A Hint of Fall

Could Summer Really Be Over?

Our seasons in Los Angeles are very different than in other parts of the country. For the last few days, we’ve had a touch of autumn; but that doesn’t mean that there will be any consistency in the weather over the next six weeks or so. We might very well be in for a spell of hot, dry, windy weather—otherwise known as the Santa Ana winds. Or we could actually get some measurable (i.e., more than 1 centimeter) precipitation, though that is unlikely. It will probably get cooler in the evenings, or not.

One thing for sure: My left knee is aching, and I struggle slightly to rise from a sitting position. I’ve just taken some aspirin, which will probably help some. And I will probably get my flu shot sometime this week, because the flu season sets in fast whenever the weather gets cooler.

Although this has not been a particularly hot summer, it has been a humid one. Our humidity usually lasts only through July, but this year it has been virtually non-stop. We even got some slight drizzle yesterday and Friday. It would be nice if we had another wet winter, though the scientists who predict this sort of thing say that California will continue to have terrible droughts. This translates into terrible wildfires. Sigh!

 

 

“Nothing Gold Can Stay”

Fall Colors in Wisconsin

Here’s a short poem by Robert Frost about the brilliant gold leaves of a New England autumn. I miss them greatly: I went to college in New Hampshire, and in California there isn’t much brilliant foliage in the fall. The poem is entitled “Nothing Gold Can Stay.”

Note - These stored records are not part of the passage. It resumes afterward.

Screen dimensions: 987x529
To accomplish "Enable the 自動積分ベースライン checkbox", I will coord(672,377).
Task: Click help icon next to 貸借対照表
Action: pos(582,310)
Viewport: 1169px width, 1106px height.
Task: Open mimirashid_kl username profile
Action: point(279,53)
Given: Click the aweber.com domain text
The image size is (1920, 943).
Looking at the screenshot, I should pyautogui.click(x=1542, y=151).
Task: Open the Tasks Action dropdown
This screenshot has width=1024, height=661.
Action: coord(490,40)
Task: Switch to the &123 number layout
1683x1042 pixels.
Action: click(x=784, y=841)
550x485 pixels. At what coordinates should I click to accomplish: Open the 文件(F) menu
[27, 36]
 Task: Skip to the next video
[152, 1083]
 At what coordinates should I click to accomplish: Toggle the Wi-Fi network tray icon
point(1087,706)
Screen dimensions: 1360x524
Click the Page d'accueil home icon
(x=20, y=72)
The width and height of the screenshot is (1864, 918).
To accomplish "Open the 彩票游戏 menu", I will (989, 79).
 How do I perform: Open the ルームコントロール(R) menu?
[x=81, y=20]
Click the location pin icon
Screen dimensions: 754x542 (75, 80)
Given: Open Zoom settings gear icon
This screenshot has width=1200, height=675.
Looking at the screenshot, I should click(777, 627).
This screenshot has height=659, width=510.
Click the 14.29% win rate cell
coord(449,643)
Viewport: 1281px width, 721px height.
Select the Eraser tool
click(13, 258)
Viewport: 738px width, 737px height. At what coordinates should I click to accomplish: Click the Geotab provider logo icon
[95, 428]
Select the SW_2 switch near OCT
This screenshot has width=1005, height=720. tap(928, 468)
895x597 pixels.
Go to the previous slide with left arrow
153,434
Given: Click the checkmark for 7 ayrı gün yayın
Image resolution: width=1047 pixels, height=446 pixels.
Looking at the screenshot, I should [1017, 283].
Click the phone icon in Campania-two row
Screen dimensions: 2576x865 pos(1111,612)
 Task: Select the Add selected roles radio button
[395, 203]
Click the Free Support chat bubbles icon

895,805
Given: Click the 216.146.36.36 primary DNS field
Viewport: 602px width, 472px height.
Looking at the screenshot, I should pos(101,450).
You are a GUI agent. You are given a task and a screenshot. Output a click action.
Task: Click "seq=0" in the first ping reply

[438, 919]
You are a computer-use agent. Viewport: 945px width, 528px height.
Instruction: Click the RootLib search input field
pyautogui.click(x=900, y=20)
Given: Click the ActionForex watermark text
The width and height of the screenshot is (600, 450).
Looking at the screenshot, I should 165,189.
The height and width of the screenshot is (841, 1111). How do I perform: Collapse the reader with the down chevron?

Nature’s first green is gold,
Her hardest hue to hold.
Her early leaf’s a flower;
But only so an hour.
Then leaf subsides to leaf.
So Eden sank to grief,
So dawn goes down to day.
Nothing gold can stay.

An Autumn Wonderland

The Farina Family Diner in Queechee, Vermont

As my vacation gets closer, I start daydreaming of being able to visit a beautiful country while being away from the constant pressures of work.It has been a hot several weeks in Los Angeles, capped off by the time we spent in a subtropical Hollywood during Labor Day Weekend. It would be a pleasure to not have to worry about the placement of fans in our uninsulated apartment at night. And then, by the time we return, it will start getting darker sooner—which means cooler nights and less heat build-up in the walls and attic.

I remember my four years as a student at Dartmouth College in Hanover, New Hampshire. It was around this time of year I would take the train and bus from Cleveland to Hanover, only to arrive in an autumn wonderland of cool weather, tangy apple cider, leaves turning colors, and a kind of crispness in the air that does not exist in Southern California.

Shown above is a place Martine and I stopped for lunch during our New England trip in 2005. (I hope it’s still there. The food, as I recall, was good.)